If you break a leg really badly, you treat the acute injury, you put a cast on
it, and then you go to physical therapy to regain function – when it comes to
the brain, there is no cast to use, so this crucial repair phase is lost.
However, there may be some hope for preserving brain tissue
when it comes to traumatic brain injury. A number of interesting animal studies
have suggested that the omega-3 fatty acid DHA, which comes from fish oil,
reduces inflammation in the brain following brain injury (1, 2, 3), and at least one of
them also indicates that DHA also helps preserve brain function. In addition,
there is a published case study in the American Journal of Emergency Medicine
of a case in which a teenager was able to progress from an injury-induced
vegetative state to near-normal functioning after use of extremely high doses
of DHA and EPA. This is all extremely exciting information, and prompted two
authors to suggest in the journal Military Medicine that the Department ofDefense seriously investigate the prevention and treatment of traumatic braininjury using omega-3 fatty acids.
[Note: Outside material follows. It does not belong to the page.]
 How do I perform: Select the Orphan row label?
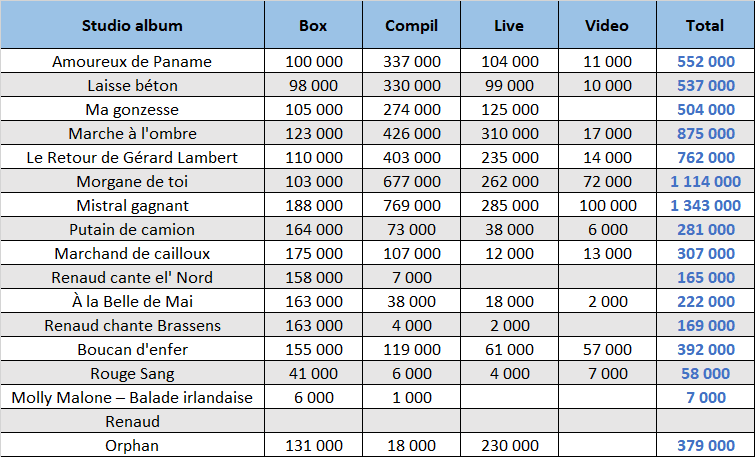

This isn’t quite time to start jumping up and
down giving one another high fives, but, should human trials pan out, this could
be a great treatment for a very serious problem.
So what does all of this mean to a consumer? First of all, do
what you can to prevent injuries in the first place. This means wearing proper
protective equipment when playing contact sports like football and hockey,
wearing a seatbelt when driving or riding in a car, and, possibly, limiting
your use of roller coasters. An ounce or prevention is worth a pound of cure,
and when the cure is experimental, that ounce is worth much more than a pound
of it. Second, this is yet another reason to take fish oil for preventive
health. While the effects of omega-3 fats as treatment for brain injuries are
questionable, these studies have demonstrated that fish oil seems to exert a
protective effect when taken in advance, and hopefully you’re already taking
fish oil for cardiovascular health.
Before I sign off for the day, here are a few notes about
omega-3s, separate from their use in brain or heart health. The first is that
quality does matter when it comes to fish oil, and it’s worth investing in ‘the
good stuff’. While mercury, dioxins and other contaminants are of some concern
with fish oil (and high quality oils will have removed these substances), the greater
concern is freshness – fish oil spoils easily in processing, and taking spoiled
fish oil is as good as not taking any. You may pay less in buying a low price
fish oil, but if the fish oil has spoiled, you’re losing money.
Secondly, it’s now becoming clearer that relatively high
doses of fish oil are necessary to achieve true benefit both in the
cardiovascular and neurological realms, so consume your fish oil or cod liver
oil with some liberty. A number of companies are now selling concentrated
EPA/DHA products that allow you to get relatively high doses of these active
compounds without taking massive amounts of capsules.
Finally, we are now, at long last, seeing the emergence of
vegetarian EPA/DHA formulas. Previously, these were completely nonexistent, and
vegetarian consumers were left with the choice of either taking non-vegetarian
fish oil, or taking flax oil, whose benefits on cardiovascular health were
largely hypothetical. Now, finally, we are seeing oils containing EPA and DHA
that are derived from algae. These oils offer patients the ability to gain
important nutrients, while maintaining their dietary preferences.